Натерев сыр, я неторопливо облизываю пальцы, и он реагирует ровно так, как я думала. Он подходит сзади и целует меня в шею.
 — Знаешь, о чем я думаю? — шепчет он.
 — О чем?
 Хотя я и так знаю.
 — Я тебя хочу. — Он разворачивает меня к себе и целует в губы. — Сильно.
 Он произносит это с таким видом, будто не может поверить, что так захвачен своим чувством. Мне все это нравится. Я прижимаюсь к нему.
 — Знаешь, чего я хочу? — отвечаю я.
 — Чего?
 Он улыбается, как будто знает, что я скажу.
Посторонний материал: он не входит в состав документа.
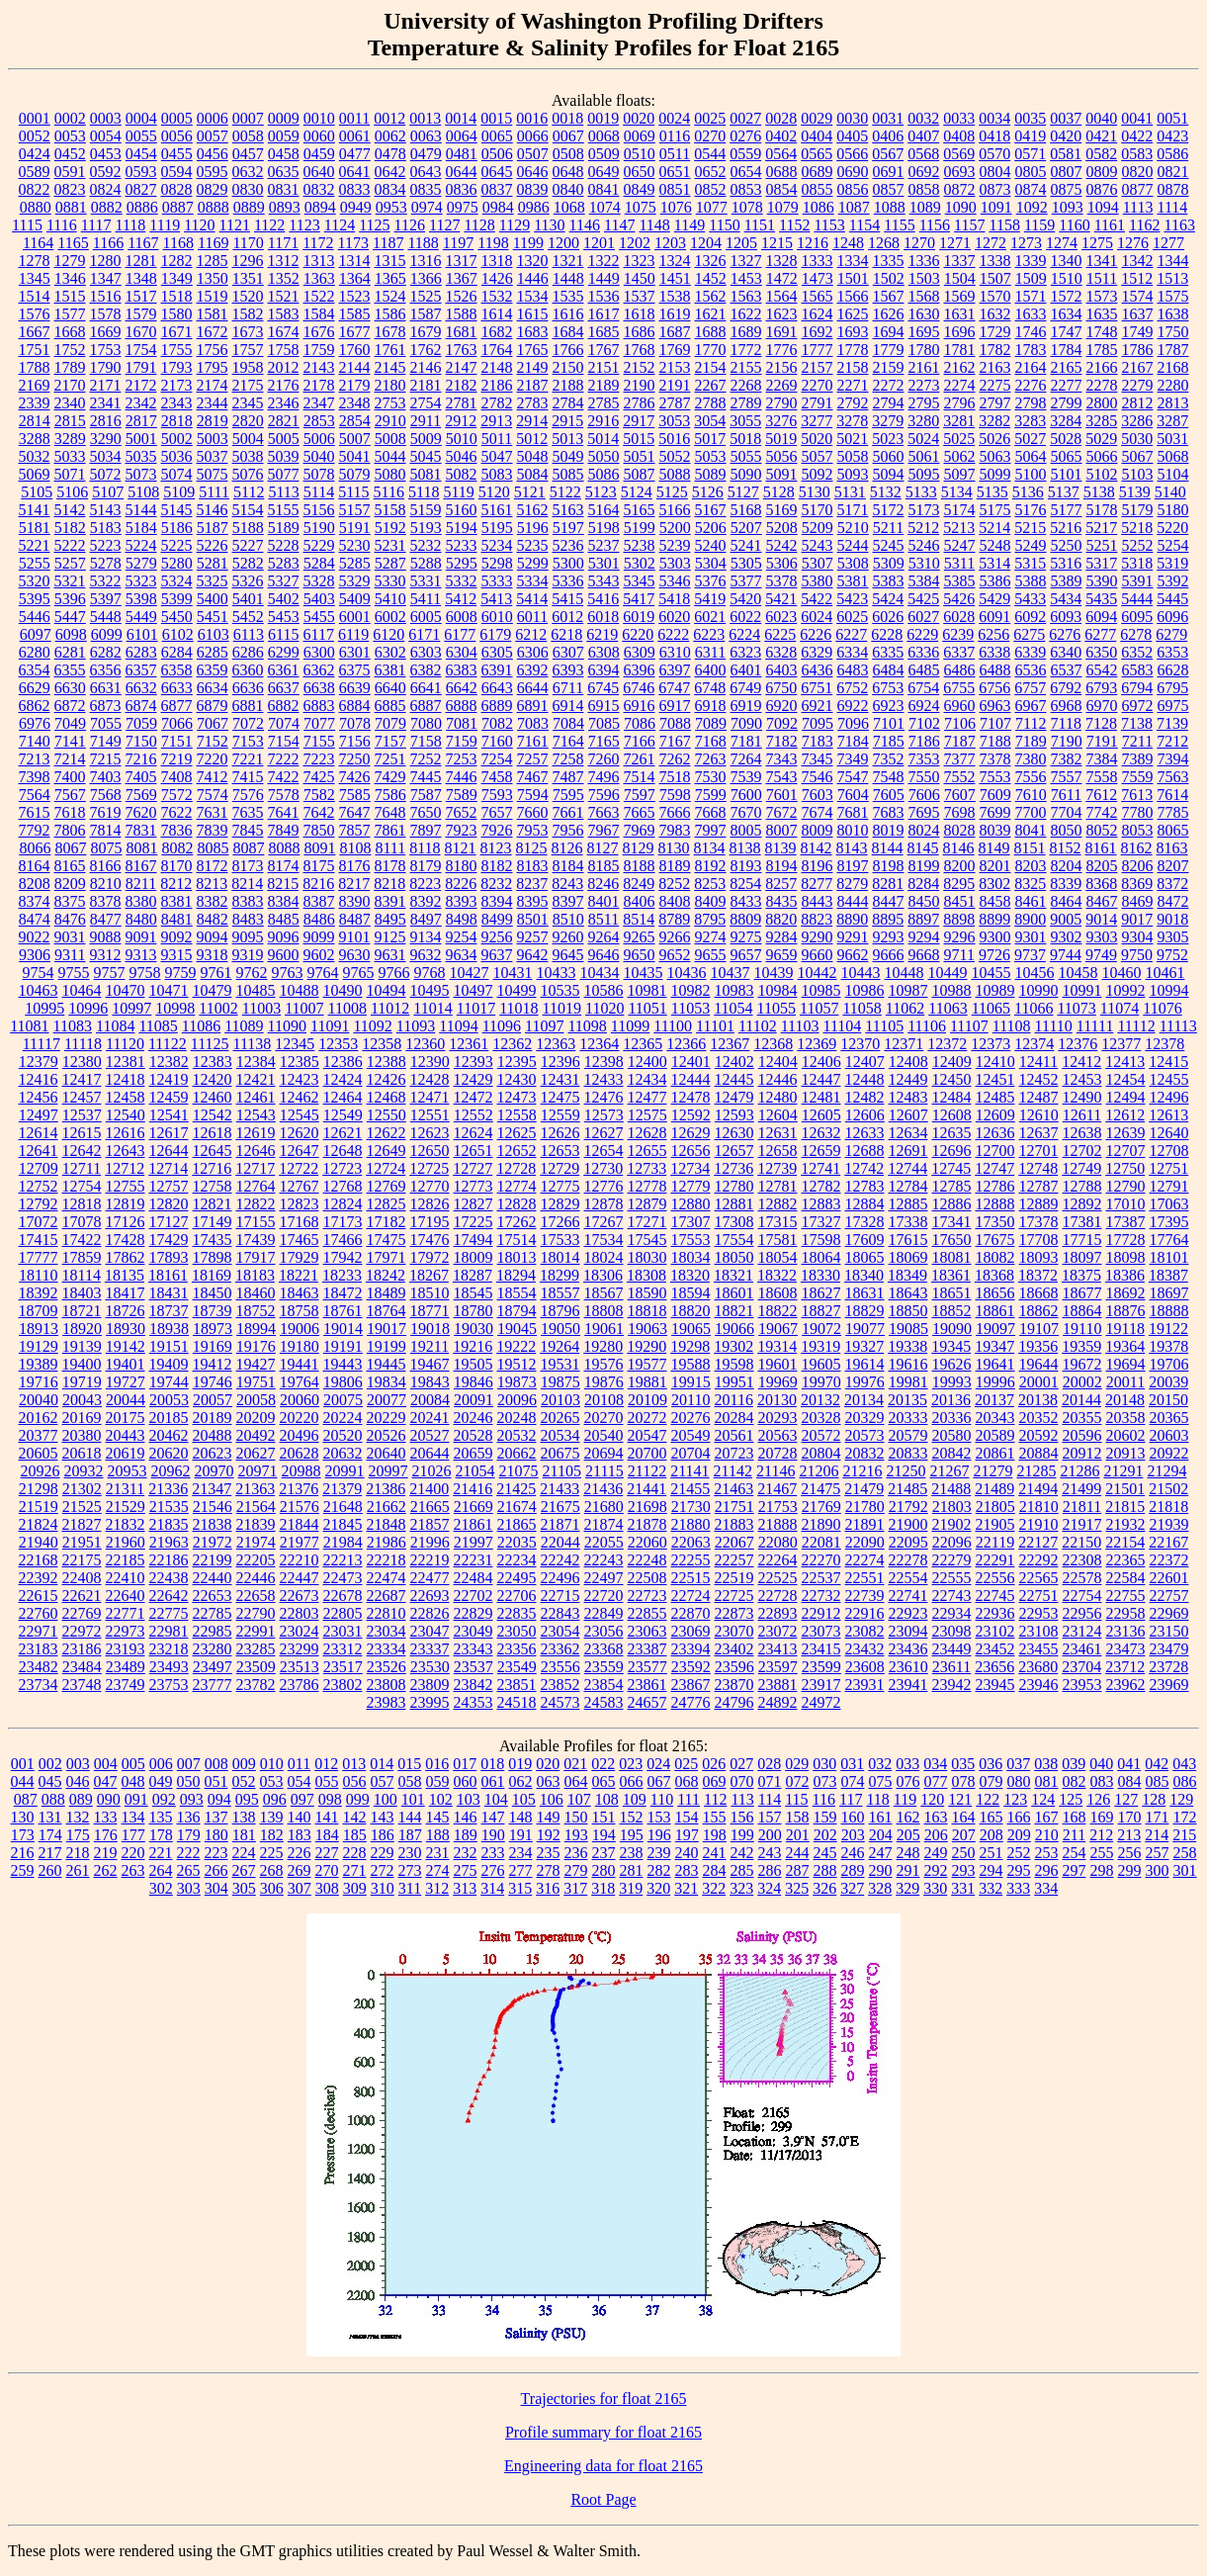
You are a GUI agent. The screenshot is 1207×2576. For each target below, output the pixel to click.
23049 (473, 1631)
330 (935, 1888)
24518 (517, 1702)
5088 (675, 474)
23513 (299, 1666)
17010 (1126, 1204)
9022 (34, 937)
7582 (319, 794)
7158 (426, 741)
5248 (995, 545)
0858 (924, 189)
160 (853, 1817)
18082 (995, 1257)
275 (465, 1870)
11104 (842, 1026)
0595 (212, 171)
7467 (533, 776)
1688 (711, 331)
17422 (82, 1239)
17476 (430, 1239)
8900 (1030, 919)
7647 (355, 812)
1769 (675, 349)
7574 (212, 794)
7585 (355, 794)
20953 (127, 1471)
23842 (473, 1684)
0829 (212, 189)
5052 (675, 456)
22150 (1081, 1542)
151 (604, 1817)
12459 (169, 1097)
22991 (256, 1631)
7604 (853, 794)
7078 (355, 723)
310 (382, 1888)
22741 (908, 1595)
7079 (390, 723)
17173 (343, 1221)
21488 (951, 1488)
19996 (995, 1382)
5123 (601, 492)
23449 (952, 1649)
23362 (560, 1649)
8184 (568, 865)
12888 (995, 1204)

Я хочу, чтобы его улыбка длилась вечно.
 — Тебя.


 И правда. И ложь. Я выключаю газ, и мы поднимаемся ко мне. Тост обуглился. От запаха гари у меня тоскливо на душе. В его объятиях я забываю обо всем. Но потом, когда мы молча лежим рядом, я снова вспоминаю об этом.
 — Мне снятся плохие сны, — признаюсь я.
 Он гладит меня по боку, по бедру. У него теплая и твердая рука.
 — Какие?
 — В них я куда-то иду.
 Я шагаю босиком по полям на край света. Я перелезаю через заборы и пробираюсь сквозь высокую траву. Каждую ночь я захожу все дальше. Прошлой ночью я очутилась в лесу — мрачном и редком. По другую сторону леса протекала река. Все было в тумане. Рыба в реке не водилась, а когда я переходила ее вброд, у меня под ногами хлюпала грязь.
 Он проводит пальцем по моей щеке. Потом прижимает меня к себе и целует. В щеку. В подбородок. В другую щеку. В губы. Очень нежно.
 — Если бы я мог, я бы пошел с тобой.
 — Там очень страшно.
 Он кивает:
 — Я ничего не боюсь.
 Я это знаю. Кто бы еще отважился со мной связываться?
 — Любимый, я хочу попросить тебя кое о чем.
 Он молчит. Его голова покоится рядом с моей на подушке. Он спокойно смотрит на меня. Мне трудно. Не могу подобрать слова. Кажется, будто книги на полке над нами вздыхают и шуршат страницами. Он садится на кровати и протягивает мне ручку:
 — Напиши на стене.
 Я оглядываю все, что нацарапала за долгие месяцы. Каракули желаний. А сколько я могла бы добавить!


Общий счет в банке. 
Мы вместе пели в ванной. 
Я годами слушаю, как он храпит.


 — Давай, — подбадривает он меня. — Мне скоро уходить.
 Его слова возвращают меня на землю; словно эхо, они напоминают мне о том, чем я хотела бы заняться, и о краях, где хотела бы побывать. Я берусь за перо. «Я хочу, чтобы ты переехал ко мне. Я хочу, чтобы ночью ты был рядом», — еле разборчиво царапаю на стене. Наверно, он не сможет прочесть. Потом я прячусь под одеяло.
 Молчание.
 — Любимая, я не могу.
 Я выныриваю из-под одеяла. В темноте мне не видно его лица — лишь отблеск света в глазах. Быть может, в них сияют звезды. Или луна.
 — Потому что не хочешь?
 — Я не могу оставить маму одну.
 Ненавижу его мать. Линии ее лба, морщины вокруг глаз. Ненавижу ее загнанный взгляд. Она потеряла мужа. Но все остальное при ней.


 — Ты можешь приходить, когда она уляжется спать.
 — Нет.
 — Ты же ее не спрашивал!
 Он вылезает из кровати, не дотрагиваясь до меня, и одевается. Жаль, что я не могу размазать раковые клетки по его заднице. Я бы достала его изнутри, и он бы навеки стал моим. Приподняв ковер, я бы спрятала его под пол, затащила в подвал. Мы бы занимались там любовь при червях, и мои пальцы проникали бы ему под кожу.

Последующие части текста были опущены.